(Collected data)
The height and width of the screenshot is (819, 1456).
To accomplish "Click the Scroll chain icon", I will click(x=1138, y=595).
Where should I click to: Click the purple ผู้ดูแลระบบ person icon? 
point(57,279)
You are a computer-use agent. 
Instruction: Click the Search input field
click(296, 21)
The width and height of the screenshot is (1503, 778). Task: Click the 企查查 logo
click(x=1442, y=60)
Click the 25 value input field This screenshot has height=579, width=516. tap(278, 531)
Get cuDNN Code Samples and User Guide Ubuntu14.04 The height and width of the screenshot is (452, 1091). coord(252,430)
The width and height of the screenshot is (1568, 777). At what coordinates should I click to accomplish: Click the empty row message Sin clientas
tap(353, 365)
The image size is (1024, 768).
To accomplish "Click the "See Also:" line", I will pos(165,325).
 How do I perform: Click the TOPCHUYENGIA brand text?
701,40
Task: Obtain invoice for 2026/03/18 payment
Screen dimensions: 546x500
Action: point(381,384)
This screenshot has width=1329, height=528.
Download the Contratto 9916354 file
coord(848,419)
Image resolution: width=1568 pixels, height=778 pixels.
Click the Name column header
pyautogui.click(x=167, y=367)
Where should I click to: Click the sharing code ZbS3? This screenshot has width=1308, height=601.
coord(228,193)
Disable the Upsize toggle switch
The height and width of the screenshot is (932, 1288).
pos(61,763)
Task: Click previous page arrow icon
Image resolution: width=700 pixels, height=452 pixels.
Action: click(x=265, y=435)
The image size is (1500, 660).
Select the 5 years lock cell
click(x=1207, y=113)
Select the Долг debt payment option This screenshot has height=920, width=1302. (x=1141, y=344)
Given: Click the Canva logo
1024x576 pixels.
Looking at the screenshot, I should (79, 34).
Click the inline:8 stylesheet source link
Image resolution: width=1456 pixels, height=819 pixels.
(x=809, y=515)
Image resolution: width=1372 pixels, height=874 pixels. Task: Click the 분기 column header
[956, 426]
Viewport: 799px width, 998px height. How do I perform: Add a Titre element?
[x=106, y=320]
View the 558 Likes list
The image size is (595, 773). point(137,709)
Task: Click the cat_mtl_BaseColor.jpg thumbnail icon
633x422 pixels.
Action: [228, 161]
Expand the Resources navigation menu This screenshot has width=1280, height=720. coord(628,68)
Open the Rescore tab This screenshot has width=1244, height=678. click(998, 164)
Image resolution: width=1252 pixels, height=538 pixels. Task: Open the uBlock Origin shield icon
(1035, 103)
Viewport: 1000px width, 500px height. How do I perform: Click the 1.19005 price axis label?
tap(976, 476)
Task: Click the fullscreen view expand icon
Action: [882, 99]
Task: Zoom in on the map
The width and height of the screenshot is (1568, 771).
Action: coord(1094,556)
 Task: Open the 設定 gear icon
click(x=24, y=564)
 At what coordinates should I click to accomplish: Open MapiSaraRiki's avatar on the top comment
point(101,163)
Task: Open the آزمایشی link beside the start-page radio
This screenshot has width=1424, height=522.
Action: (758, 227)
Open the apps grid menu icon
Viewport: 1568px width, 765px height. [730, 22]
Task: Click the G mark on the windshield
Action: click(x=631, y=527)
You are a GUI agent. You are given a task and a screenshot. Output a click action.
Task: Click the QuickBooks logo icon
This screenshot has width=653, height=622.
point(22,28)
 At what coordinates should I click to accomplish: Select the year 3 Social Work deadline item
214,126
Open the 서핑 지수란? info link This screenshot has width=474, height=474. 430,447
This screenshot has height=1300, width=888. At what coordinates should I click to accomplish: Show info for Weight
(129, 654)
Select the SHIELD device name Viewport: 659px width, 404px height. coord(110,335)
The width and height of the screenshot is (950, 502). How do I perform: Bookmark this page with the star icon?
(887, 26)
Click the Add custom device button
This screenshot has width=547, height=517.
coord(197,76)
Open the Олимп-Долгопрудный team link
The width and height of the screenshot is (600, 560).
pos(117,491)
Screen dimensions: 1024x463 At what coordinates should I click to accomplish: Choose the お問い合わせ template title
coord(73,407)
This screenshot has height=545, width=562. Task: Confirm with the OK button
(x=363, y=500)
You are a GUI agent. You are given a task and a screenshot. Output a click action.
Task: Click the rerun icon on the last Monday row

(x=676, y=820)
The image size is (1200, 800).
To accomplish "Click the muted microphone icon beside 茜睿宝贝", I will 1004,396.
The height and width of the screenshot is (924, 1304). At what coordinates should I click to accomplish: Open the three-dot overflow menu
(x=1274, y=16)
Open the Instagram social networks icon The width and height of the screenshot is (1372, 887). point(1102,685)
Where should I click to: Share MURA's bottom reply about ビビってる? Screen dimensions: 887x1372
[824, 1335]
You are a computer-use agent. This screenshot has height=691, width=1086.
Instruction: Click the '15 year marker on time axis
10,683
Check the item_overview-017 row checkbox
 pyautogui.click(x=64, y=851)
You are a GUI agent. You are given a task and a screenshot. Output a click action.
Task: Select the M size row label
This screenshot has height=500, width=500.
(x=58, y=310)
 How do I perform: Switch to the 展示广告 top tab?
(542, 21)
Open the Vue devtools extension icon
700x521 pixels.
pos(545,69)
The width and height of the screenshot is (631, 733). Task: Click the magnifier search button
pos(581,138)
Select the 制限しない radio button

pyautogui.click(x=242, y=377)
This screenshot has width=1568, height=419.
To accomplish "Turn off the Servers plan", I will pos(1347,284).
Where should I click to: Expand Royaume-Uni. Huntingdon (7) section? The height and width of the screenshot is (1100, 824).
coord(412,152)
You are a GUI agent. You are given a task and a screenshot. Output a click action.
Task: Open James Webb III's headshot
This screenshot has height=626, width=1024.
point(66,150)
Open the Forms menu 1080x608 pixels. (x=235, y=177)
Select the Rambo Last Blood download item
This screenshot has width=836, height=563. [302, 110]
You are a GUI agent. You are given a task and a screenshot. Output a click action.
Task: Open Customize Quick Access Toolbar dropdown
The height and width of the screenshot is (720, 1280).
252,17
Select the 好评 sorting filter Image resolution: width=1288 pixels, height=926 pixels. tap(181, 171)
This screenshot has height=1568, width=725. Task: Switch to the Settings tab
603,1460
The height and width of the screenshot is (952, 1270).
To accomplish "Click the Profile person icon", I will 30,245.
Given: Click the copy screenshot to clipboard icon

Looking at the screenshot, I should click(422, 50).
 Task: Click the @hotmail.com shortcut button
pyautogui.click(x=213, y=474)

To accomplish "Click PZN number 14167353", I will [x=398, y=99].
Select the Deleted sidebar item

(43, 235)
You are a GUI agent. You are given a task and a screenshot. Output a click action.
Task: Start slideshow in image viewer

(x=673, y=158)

**Your instructions**
Using the records above, say how many lines include the string "computer". Only the number is wanted.

**Task response**
2